[TriLUG] Securely and Accurately transmit passwords

Chris Knowles chrisk at trilug.org
Tue Oct 2 08:27:16 EDT 2007


This is a very good point.

I *almost* wouldn't blame them if the passwords were of the form
"s2Adf3#5^@"

However, as directed by on high, I'm not allowed to set the passwords
that evilly.

Instead I use a diceware (http://www.diceware.com/) type scheme to
generate the passwords.

Two words, with a symbol or space between them.

Thus, a typical password is "solemn+stony" (Just rolled that one up)

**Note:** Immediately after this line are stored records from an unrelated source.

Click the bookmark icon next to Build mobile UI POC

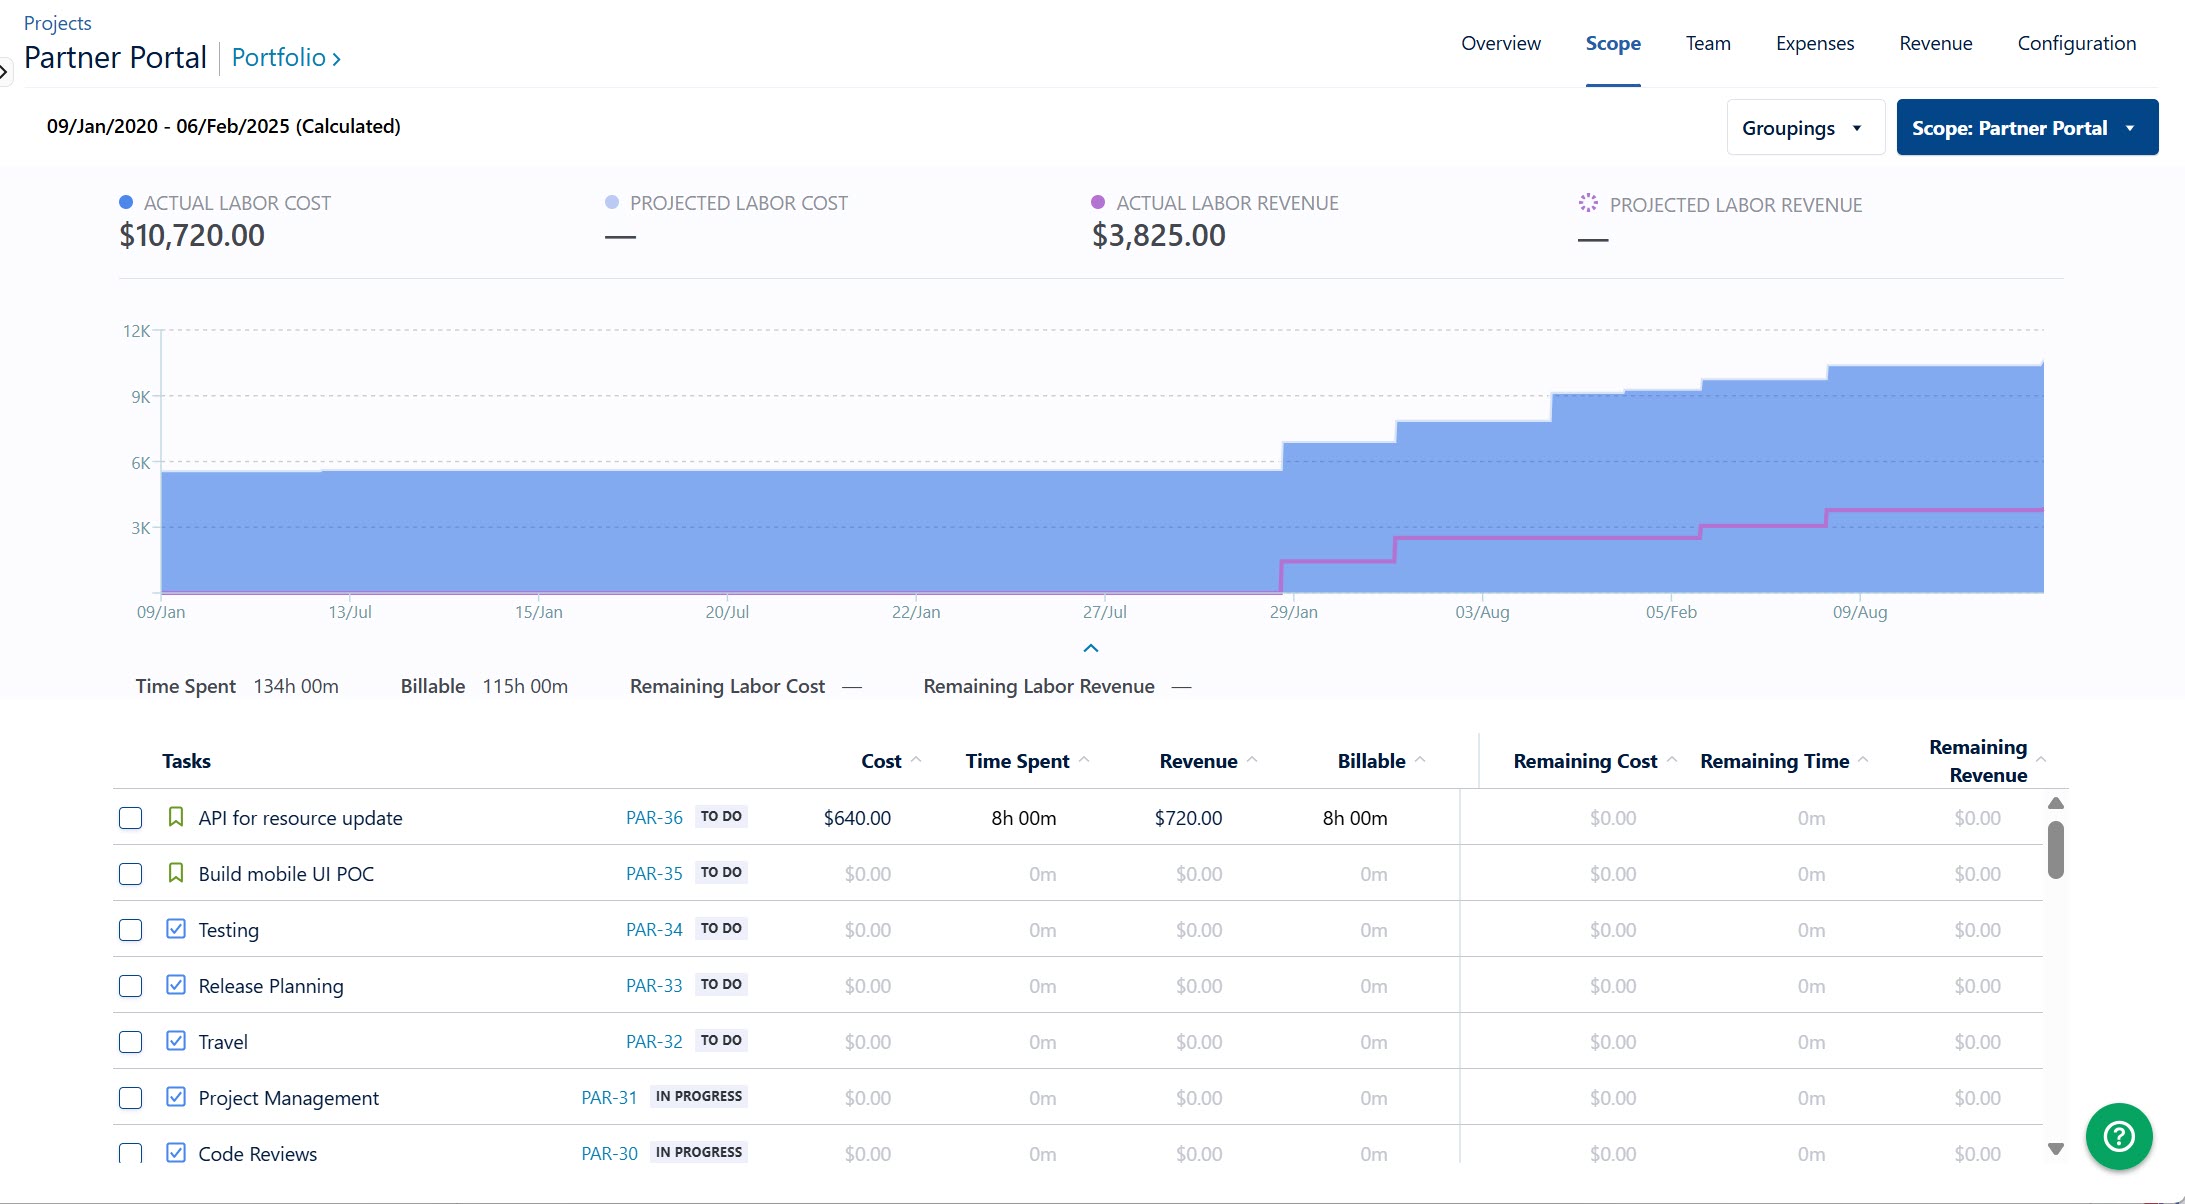[x=176, y=873]
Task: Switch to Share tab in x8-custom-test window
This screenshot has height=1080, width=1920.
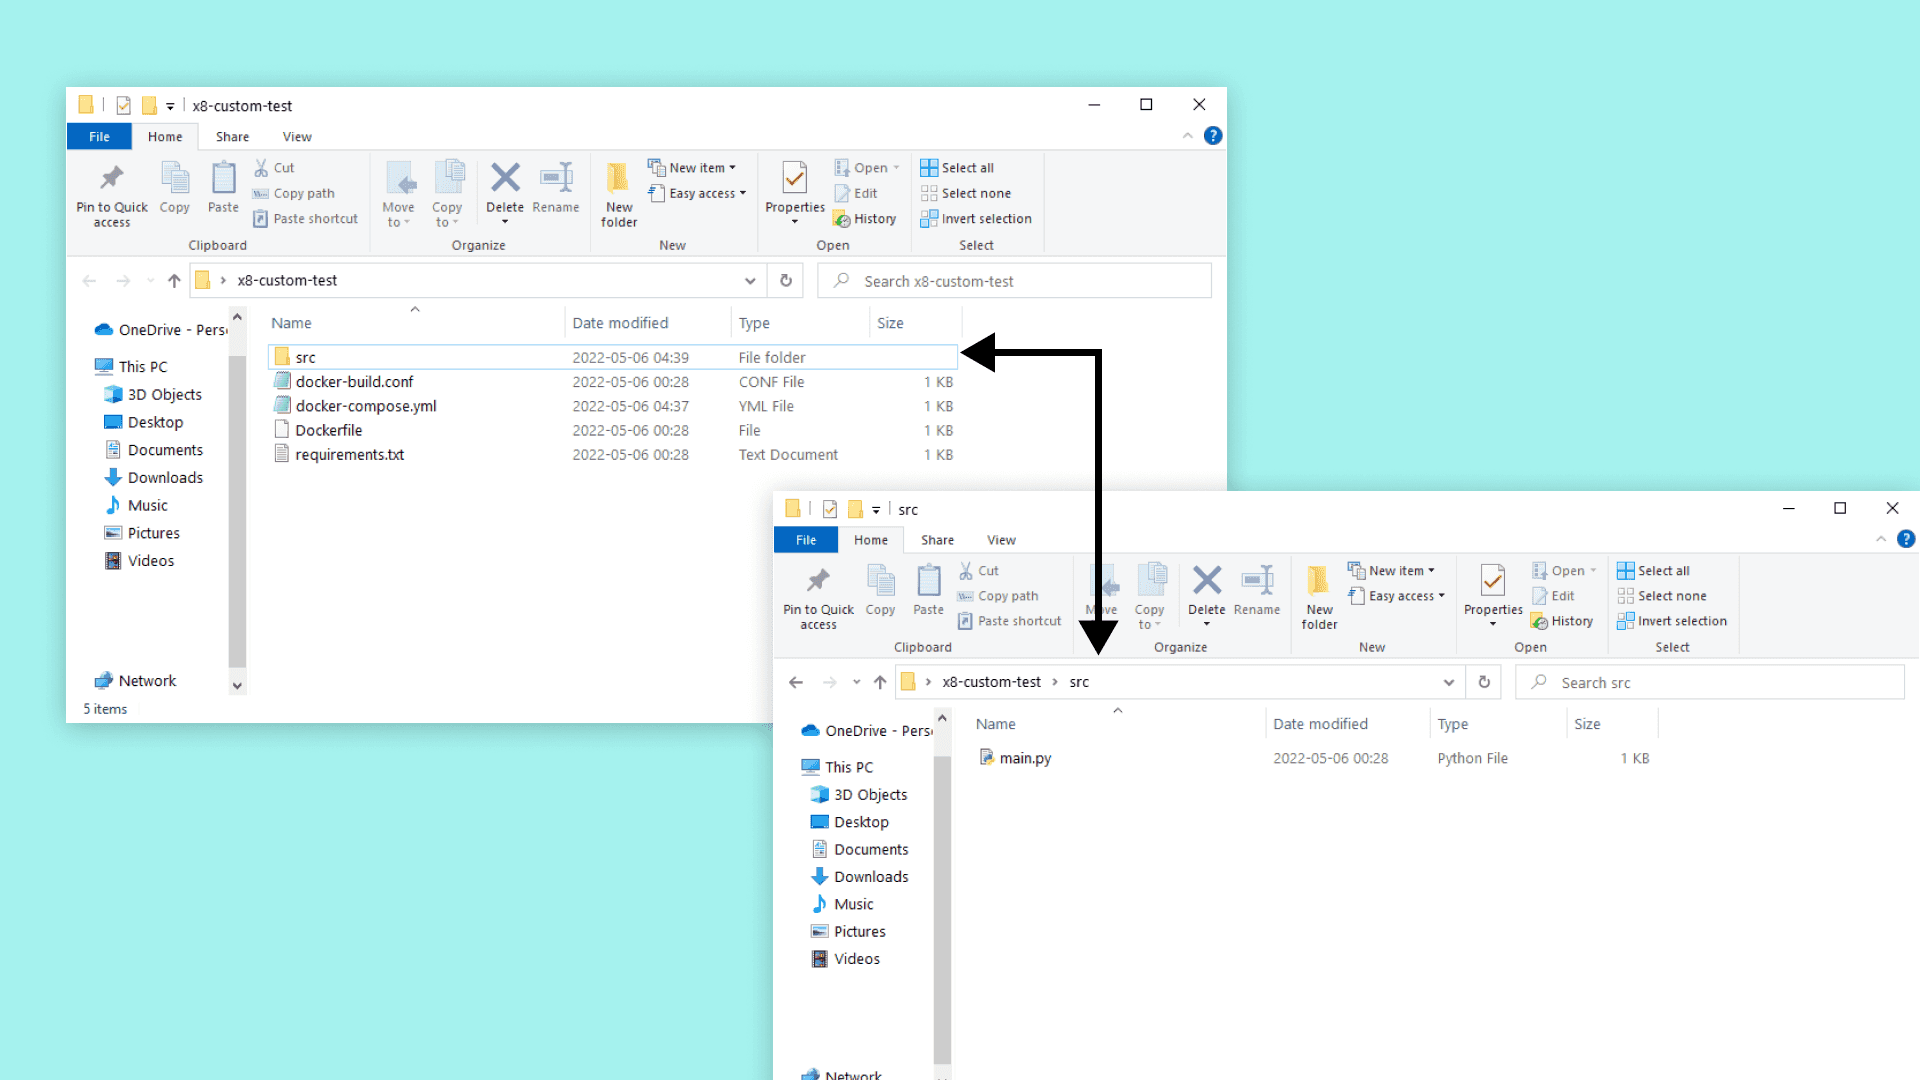Action: point(232,137)
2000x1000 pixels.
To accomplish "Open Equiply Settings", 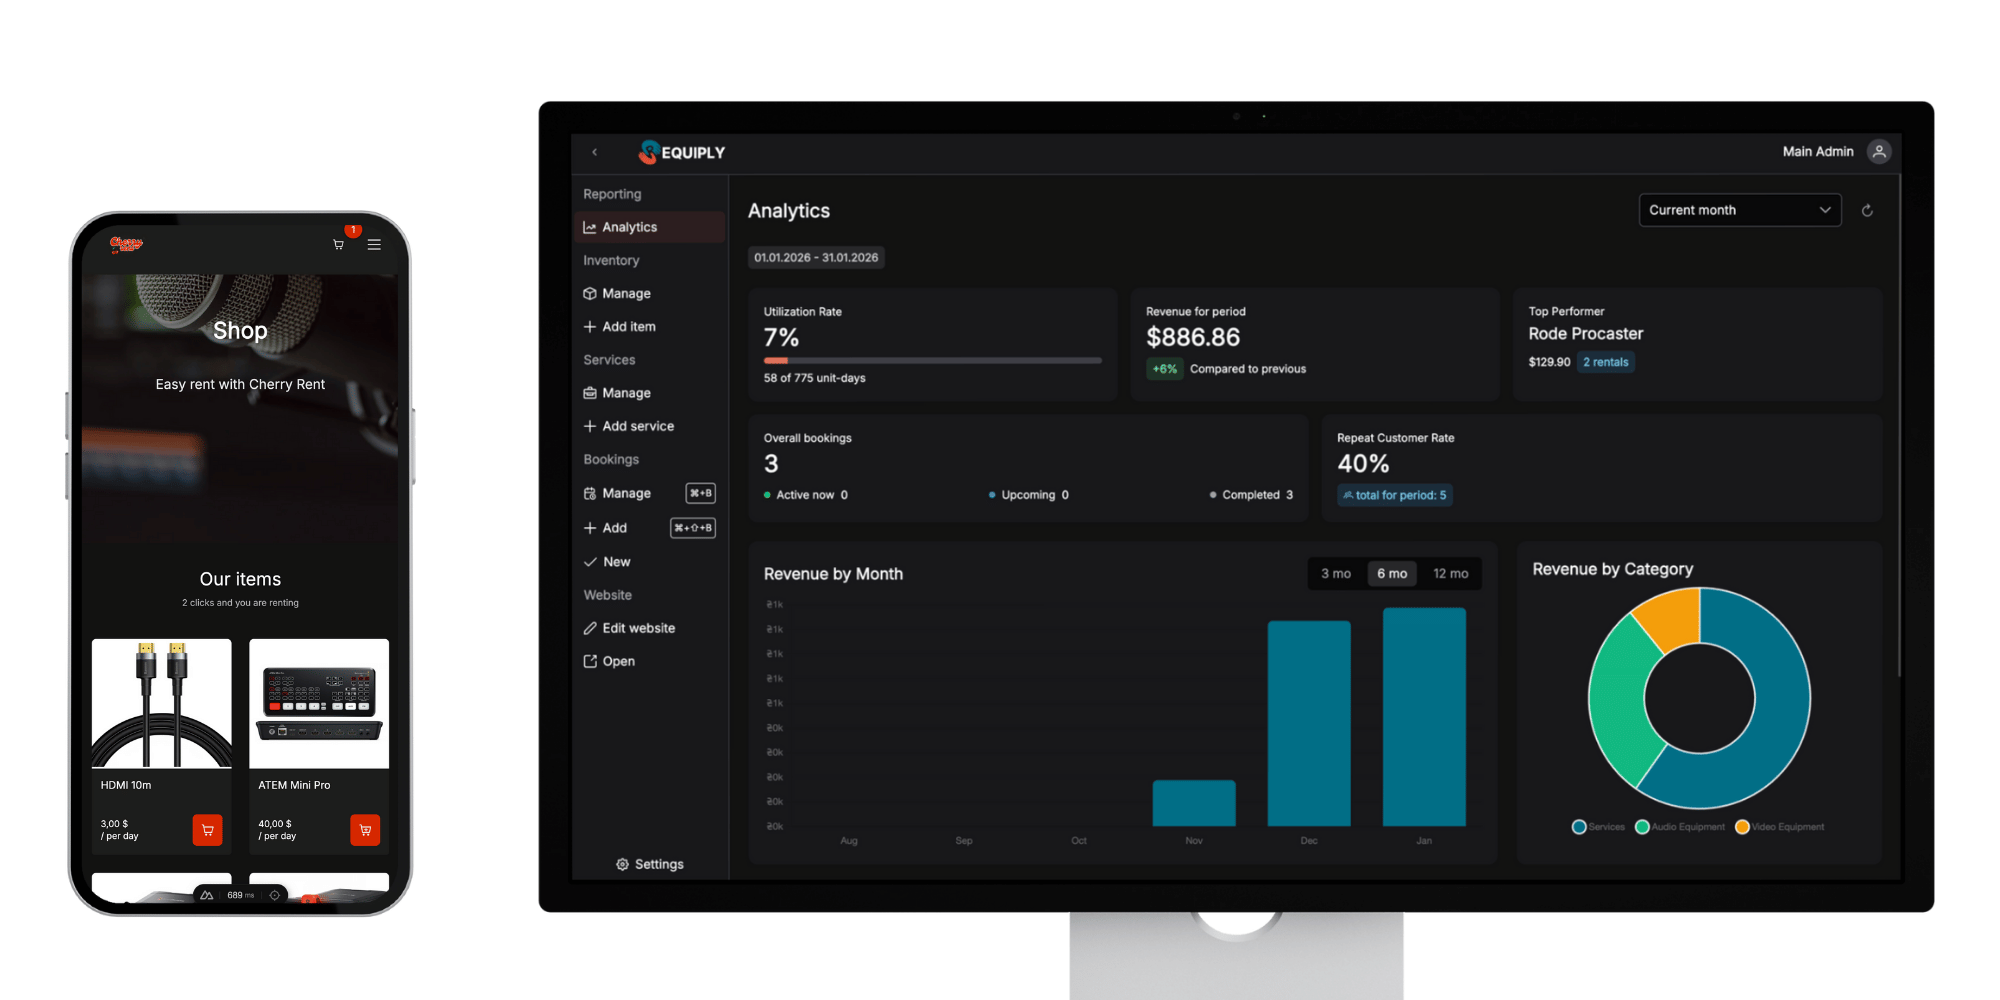I will pos(650,864).
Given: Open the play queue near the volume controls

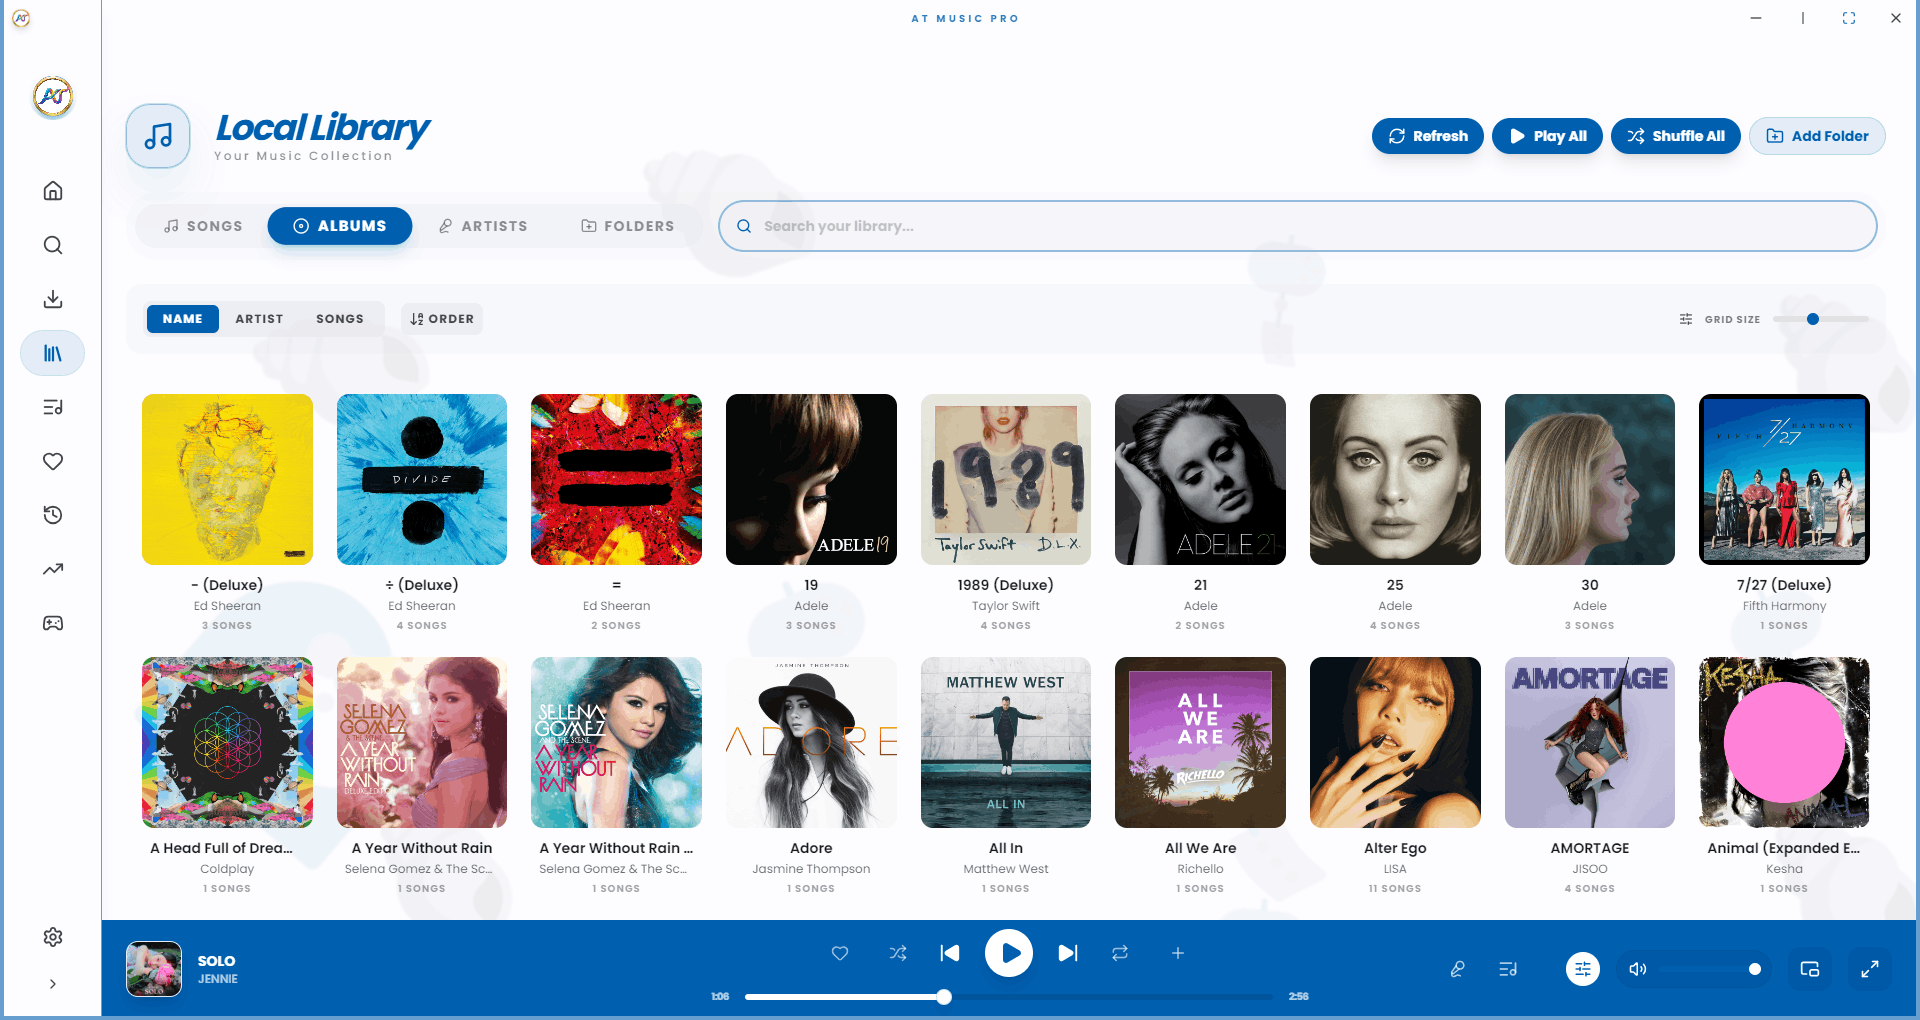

While a little longer than the 6 char we require, it's much easier to
remember than a completely random password, and has a good level of
entropy.

Well, much better than the name of their dog with a single digit after
it.

As an aside, diceware is a really nice way to generate longer
passphrases that you can actually remember.

CJK

On Tue, 2007-10-02 at 15:02 +1000, Jeremy Portzer wrote:
> Chris Knowles wrote:
> 
> > Recently we've started seeing that they've taken these cards, taped them
> > into their laptops in plain sight.  (And occasionally annotated them
> > with much too much information as to what that password would buy you.)
> > 
> > Since the passwords are complex, phone conversations tend to lead to a
> > lot of phonetic spelling and shouting.  
> 
> Maybe the problem is the passwords are TOO complex requiring all but the 
> most anal sysadmin to refer to a written reference?  Maybe you could 
> consider simplifying them a bit so people can more easily remember them? 
>   E.g. something like "2 of the 3:  digit, capital letter, or symbol." 
> Something like "Must contain at least 2 of each:  digit, capital 
> letters, and symbols" is much harder to deal with.
> 
> Also, do users pick their passwords or do you pick them arbitrarily?
> 
> There are a lot of 'social' aspects to password complexity schemes that 
> are interesting to study.  I don't know the state-of-the-art here.